Teuda Bara. Foto: Arquivo

Espetáculo “Cabaré Coragem”, do Grupo Galpão, neste sábado (18)

Após uma sexta-feira marcada pela abertura da Ocupação Teuda Bara (clique aqui e saiba detalhes), apresentação carregada de emoção diante da trajetória de uma das maiores atrizes do teatro brasileiro, no 52º Festival de Inverno de Itabira, esse sábado (18) será dedicado a um mergulho ainda mais profundo na vida e na obra da artista. A programação reúne conversa com o biógrafo e jornalista João Santos e o filho de Teuda Bara, André Fernandes, além da abordagem sobre memória e teatro, em dia pensado para aproximar o público da mulher que ajudou a escrever uma das páginas mais importantes das artes cênicas brasileiras.

Espetáculo Cabaré Coragem. Foto: Guto Muniz

Às 11h, o teatro da Fundação Cultural Carlos Drummond de Andrade (FCCDA) recebe o bate-papo “Memórias Lisérgicas da Banhista da Afonso Pena”. João Santos é autor do livro “Teuda Bara: Comunista demais para ser chacrete”. Já o filho da atriz,  André Fernandes, é profissional de gestão cultural. O encontro propõe uma conversa sobre a vida, a carreira e o legado da artista, reunindo histórias, bastidores e reflexões sobre sua contribuição ao teatro. Às 20h, a homenagem ganha continuidade na Concha Acústica com o espetáculo “Cabaré Coragem”, do Grupo Galpão. Com direção de Júlio Maciel, a montagem reúne música, humor e poesia.

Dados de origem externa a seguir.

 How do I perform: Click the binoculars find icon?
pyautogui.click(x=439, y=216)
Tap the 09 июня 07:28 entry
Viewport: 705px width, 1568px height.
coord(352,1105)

Grupo Galpão. Foto: Beto Hector

A encenação foi inspirada na linguagem dos antigos cabarés, dialogando  com o universo artístico da homenageada, uma das fundadoras do Grupo Galpão. “Pensamos essa homenagem para que o público pudesse percorrer diferentes capítulos da trajetória de Teuda Bara. A ocupação, o bate-papo e o espetáculo se complementam e ajudam a contar a história de uma artista que marcou profundamente o teatro brasileiro”, afirma a superintendente da FCCDA, Vanessa Faria. A programação amplia o olhar sobre sua trajetória e convida o público a conhecer, ou revisitar, a história de uma artista cuja obra permanece como uma referência.